Bonjour à toutes et à tous,

À l’occasion de la fin des corrections de mon roman Des médias et des hommes, roman dont l’écriture m’a occupée plus de cinq ans (il s’agit de mon NaNo 2014, rien que ça…), j’avais envie de revenir avec vous sur les choses difficiles quand on écrit.

Si l’écriture est à la fois un plaisir et un besoin pour moi, elle peut aussi m’emplir de doutes. Tout ce qui suit est mon ressenti : il est totalement possible que vous ne le partagiez pas. N’hésitez pas à me communiquer le vôtre en commentaires de cet article 😉

PS : Vous préférerez un article léger aujourd’hui ? Retrouvez, à l’opposé, les raisons pour lesquelles j’aime écrire !

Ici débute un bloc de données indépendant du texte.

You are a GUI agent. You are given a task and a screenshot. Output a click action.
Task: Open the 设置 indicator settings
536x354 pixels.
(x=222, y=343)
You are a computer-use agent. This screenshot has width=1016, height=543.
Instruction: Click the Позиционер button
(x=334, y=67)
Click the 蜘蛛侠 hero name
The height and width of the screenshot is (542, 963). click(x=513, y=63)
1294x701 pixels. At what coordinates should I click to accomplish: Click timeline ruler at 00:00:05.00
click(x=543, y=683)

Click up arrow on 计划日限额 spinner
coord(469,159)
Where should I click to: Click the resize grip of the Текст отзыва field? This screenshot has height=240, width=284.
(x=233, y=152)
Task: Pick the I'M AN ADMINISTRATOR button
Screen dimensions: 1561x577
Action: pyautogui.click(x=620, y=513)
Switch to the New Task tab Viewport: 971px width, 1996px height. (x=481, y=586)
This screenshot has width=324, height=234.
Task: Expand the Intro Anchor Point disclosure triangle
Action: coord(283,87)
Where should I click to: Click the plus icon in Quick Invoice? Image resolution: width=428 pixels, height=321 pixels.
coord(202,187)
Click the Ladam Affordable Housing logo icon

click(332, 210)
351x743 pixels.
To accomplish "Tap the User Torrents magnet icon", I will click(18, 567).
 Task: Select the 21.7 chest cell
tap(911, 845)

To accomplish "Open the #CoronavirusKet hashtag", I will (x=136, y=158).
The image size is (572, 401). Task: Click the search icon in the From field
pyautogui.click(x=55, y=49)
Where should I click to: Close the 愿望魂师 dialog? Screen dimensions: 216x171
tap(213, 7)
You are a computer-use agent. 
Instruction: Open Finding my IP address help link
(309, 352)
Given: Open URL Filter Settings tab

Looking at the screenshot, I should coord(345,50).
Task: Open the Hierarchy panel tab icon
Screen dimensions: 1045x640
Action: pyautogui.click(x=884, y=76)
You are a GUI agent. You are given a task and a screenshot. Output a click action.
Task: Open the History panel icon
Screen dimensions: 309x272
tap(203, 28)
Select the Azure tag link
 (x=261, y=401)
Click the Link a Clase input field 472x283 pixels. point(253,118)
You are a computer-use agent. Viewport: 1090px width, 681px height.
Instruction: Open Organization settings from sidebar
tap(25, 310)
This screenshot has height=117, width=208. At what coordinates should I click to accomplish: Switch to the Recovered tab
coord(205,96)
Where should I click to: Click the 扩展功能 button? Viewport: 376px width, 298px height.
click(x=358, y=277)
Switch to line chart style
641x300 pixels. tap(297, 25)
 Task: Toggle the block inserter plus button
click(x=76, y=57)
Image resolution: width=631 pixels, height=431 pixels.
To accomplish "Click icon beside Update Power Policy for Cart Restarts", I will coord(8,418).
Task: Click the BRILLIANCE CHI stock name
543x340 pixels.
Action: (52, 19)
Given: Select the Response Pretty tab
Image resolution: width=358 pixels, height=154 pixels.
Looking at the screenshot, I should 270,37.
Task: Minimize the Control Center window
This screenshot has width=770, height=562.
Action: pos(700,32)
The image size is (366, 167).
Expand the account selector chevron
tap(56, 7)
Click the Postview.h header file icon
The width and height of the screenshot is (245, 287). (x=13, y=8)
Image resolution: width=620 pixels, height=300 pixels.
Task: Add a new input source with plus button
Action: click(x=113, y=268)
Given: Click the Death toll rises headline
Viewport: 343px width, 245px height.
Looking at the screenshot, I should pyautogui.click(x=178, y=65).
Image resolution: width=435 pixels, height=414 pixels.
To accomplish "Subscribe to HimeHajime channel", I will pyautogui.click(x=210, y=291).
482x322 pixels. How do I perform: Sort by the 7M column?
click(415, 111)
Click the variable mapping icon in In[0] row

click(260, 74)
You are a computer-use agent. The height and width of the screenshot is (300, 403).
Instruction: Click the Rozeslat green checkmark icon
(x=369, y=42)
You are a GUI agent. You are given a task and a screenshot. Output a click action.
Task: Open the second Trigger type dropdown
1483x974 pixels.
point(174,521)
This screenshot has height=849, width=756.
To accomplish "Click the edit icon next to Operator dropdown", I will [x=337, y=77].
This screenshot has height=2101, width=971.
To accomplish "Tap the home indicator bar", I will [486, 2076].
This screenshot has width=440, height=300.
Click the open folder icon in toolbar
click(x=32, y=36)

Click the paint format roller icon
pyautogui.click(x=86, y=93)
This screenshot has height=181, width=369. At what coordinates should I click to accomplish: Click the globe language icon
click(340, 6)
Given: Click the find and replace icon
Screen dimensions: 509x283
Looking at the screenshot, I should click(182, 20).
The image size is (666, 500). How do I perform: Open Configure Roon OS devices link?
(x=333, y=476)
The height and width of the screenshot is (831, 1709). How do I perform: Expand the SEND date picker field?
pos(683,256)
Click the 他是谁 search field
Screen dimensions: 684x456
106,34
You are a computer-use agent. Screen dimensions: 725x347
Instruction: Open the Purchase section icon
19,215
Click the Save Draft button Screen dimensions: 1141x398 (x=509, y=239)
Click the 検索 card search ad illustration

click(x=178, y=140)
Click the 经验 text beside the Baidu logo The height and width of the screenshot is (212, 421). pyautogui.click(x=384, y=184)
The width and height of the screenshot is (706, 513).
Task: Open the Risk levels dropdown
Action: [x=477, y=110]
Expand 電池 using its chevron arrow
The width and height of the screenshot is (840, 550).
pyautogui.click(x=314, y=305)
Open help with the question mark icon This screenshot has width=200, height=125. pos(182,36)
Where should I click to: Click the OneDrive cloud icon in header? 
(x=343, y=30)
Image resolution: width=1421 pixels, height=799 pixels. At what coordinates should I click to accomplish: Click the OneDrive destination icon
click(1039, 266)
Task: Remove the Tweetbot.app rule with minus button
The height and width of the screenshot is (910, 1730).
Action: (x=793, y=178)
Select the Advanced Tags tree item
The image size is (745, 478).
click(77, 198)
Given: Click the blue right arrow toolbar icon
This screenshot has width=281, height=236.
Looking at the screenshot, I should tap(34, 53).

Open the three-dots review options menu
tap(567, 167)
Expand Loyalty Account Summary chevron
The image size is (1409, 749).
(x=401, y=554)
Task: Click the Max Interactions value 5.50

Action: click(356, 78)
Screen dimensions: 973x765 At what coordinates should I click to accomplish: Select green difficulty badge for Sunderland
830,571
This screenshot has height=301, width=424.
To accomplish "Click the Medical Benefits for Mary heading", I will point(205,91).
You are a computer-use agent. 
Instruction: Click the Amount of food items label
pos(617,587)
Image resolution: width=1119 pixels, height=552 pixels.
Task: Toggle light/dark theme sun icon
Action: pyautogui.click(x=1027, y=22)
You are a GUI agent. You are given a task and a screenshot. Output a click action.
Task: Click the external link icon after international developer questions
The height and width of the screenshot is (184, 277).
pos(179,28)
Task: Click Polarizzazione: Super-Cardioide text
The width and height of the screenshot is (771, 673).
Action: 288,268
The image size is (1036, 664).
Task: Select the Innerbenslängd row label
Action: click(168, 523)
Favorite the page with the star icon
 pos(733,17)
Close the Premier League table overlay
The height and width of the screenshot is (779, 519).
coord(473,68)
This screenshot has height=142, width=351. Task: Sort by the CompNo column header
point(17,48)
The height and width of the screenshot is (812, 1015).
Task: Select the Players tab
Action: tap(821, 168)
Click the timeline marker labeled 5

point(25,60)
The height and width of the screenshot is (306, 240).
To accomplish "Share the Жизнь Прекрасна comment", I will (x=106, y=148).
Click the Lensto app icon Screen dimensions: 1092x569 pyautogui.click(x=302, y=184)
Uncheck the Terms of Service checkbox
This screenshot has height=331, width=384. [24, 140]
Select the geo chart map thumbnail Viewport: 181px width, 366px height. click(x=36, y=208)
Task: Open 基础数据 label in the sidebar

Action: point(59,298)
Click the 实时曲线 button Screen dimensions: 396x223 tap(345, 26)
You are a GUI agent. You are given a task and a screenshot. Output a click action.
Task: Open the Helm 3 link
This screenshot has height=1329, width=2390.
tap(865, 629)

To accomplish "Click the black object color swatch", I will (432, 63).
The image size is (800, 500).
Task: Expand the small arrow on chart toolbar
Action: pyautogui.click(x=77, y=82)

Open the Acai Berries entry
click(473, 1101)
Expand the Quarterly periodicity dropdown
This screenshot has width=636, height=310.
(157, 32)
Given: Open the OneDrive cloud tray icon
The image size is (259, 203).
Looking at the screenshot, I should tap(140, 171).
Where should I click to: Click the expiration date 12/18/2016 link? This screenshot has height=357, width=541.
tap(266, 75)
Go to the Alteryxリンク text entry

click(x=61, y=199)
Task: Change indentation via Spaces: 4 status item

#1 La sensation d’être nulle

Ah… Assise sur mon épaule, les pieds ballants dans le vide, ma conscience d’éditrice me fixe alors que je relis mes textes… Elle est certainement la pire. Elle inspecte, critique, vomit mon travail. C’est dur et les premiers jours de reprise d’un de mes premiers jets sont souvent les plus compliqués pour mon ego. C’est l’un des moments les plus difficiles et il me faut souvent une bonne dose de confiance en moi et de calme pour me lancer dans la première relecture.

#2 La sensation d’être perdue

Pendant l’écriture ou ensuite, quand il s’agit d’organiser le premier jet, la sensation d’être perdue m’étreint souvent. Les personnages ne sont pas clairs, l’intrigue n’est pas bien définie, le texte cumule les incohérences… L’ensemble est un gruyère ajouré.

Ma technique pour atténuer cette impression : tout poser sur papier.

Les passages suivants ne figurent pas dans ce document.